For 2016, Gannett’s revenue was $3.05 billion. Its favored method to measure its bottom line, “adjusted EBITDA” (see definition below), was $349 million. Gannett expects adjusted EBITDA will be $325 million to $335 million in 2017. The 2017 numbers will include revenue from recently acquired properties, particularly the North Jersey Media Group, which owns the Bergen Record. The deal was announced in July. That buyout and several smaller ones will make comparisons to 2016 complicated.

The successful formula for Gannett to reach its target is common to virtually every other large newspaper operation in the United States, with the exception of The New York Times and The Wall Street Journal. Each of these two national papers has large pools of paid digital subscribers. New York Times Co. (NYSE: NYT) reported its paid-only digital subscriptions were 1.853 million at the end of 2016. The Wall Street Journal’s average digital subscribers for the fourth quarter of last year were 1.08 million. Properties beyond the Times and Wall Street Journal have had trouble matching their success. Gannett’s measure, which includes hard numbers, is slightly different from some other companies. What its calls its digital-only plus Sunday grew 62.4%, topping 200,000 for the first time during the fourth quarter.
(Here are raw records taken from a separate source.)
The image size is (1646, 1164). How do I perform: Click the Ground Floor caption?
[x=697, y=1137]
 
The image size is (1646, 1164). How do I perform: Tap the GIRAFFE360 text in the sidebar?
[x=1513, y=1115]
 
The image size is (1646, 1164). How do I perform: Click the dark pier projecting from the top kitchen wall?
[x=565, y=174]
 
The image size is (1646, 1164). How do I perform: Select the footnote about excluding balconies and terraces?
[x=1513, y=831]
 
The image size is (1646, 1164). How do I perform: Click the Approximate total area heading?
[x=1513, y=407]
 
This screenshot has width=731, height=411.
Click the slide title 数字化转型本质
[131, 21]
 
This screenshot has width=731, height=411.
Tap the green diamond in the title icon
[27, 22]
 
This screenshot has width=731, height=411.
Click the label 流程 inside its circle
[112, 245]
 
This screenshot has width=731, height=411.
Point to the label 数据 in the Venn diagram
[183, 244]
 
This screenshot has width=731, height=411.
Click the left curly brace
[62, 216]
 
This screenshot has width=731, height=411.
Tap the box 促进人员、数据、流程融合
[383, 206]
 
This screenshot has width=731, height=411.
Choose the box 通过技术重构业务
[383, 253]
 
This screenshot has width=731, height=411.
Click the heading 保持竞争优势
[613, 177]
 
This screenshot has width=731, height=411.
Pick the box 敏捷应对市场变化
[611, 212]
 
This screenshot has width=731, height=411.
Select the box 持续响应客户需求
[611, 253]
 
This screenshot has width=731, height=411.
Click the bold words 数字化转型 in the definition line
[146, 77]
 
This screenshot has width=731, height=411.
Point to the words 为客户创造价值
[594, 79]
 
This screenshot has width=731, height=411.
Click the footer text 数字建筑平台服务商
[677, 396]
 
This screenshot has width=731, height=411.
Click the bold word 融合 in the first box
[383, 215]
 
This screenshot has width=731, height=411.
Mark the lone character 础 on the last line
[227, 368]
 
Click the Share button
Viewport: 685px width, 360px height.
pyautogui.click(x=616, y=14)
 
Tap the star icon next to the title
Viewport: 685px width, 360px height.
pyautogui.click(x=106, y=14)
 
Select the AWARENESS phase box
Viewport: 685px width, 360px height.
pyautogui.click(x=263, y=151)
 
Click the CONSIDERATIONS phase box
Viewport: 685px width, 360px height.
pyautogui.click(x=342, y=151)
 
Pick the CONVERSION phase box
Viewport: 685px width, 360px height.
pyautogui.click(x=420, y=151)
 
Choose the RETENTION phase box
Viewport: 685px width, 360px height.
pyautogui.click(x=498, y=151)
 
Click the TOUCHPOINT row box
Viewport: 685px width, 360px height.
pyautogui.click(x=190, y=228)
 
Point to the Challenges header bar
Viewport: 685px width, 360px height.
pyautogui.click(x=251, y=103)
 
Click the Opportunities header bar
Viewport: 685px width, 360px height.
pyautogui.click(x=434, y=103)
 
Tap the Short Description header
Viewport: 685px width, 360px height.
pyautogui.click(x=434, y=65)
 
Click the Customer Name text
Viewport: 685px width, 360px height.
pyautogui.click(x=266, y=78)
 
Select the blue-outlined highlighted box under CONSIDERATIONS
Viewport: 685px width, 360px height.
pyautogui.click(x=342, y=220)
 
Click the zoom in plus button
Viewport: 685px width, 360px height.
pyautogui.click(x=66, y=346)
Put as simply as possible, Gannett has to get the growth of its digital advertising and digital subscription businesses to outpace the attrition of its print revenue  Alternatively, it needs to continue to cut costs, which it recently did in New Jersey and Tennessee. Gannett has to run against the primary secular trends that affect the industry. Essentially, it has to break away from the patterns that have afflicted nearly the entire industry to be successful.

The news about Gannett’s digital advertising last year was positive in the fourth quarter, according to the company:

Digital advertising revenues of $110.8 million were up 14.4% compared to the prior year quarter, due primarily to acquisitions, improved local performance in the U.S. and strong growth at the USA TODAY. Excluding acquisitions and the impact of a 38.7% reduction in the employment category, digital advertising revenues increased 11.9%. The increase was driven by a 41.5% increase in combined video and mobile display and a 21.1% increase in other sources of digital advertising revenues such as digital marketing services and affiliates.

Without the adjustments for acquisitions, however, revenue fell:

Operating revenues for the fourth quarter were $867.0 million compared to $739.3 million in the prior year fourth quarter, an increase of $127.7 million or 17.3%. The increase in revenue was primarily attributable to acquisitions and continued momentum in national digital advertising revenues. Revenue increases were partially offset by ongoing declines in print advertising and circulation demand. On a same-store basis, operating revenues declined 7.7%.

Gannett needs to turn that nearly 8% slide into a small improvement for it to hit 2017 numbers.

Most investors would argue that the headwinds Gannett faces to match its 2017 forecast make the odds of success only modest. That is currently priced into the stock, which trades at $8.02, against a 52-week high of $17.72 and 52-week low of $7.30. The mean 12-month share price target among analysts who cover Gannett is $9.50. If the company hits the $3.2 billion revenue forecast, the results almost certainly will get its stock there, all other things in the economy and general equity markets being equal.

As for adjusted EBITDA, Gannett defines it as follows:

[A]djusted EBITDA, which may not be comparable to a similarly titled measure reported by other companies, as net income before (1) income taxes, (2) interest expense, (3) equity income, (4) other non-operating items, (5) severance related charges (including early retirement programs), (6) acquisition related expenses (gains) (7) facility consolidation and asset impairment charges, (8) other items (including certain litigation expenses and multi-employer pension withdrawals) (9) depreciation and (10) amortization.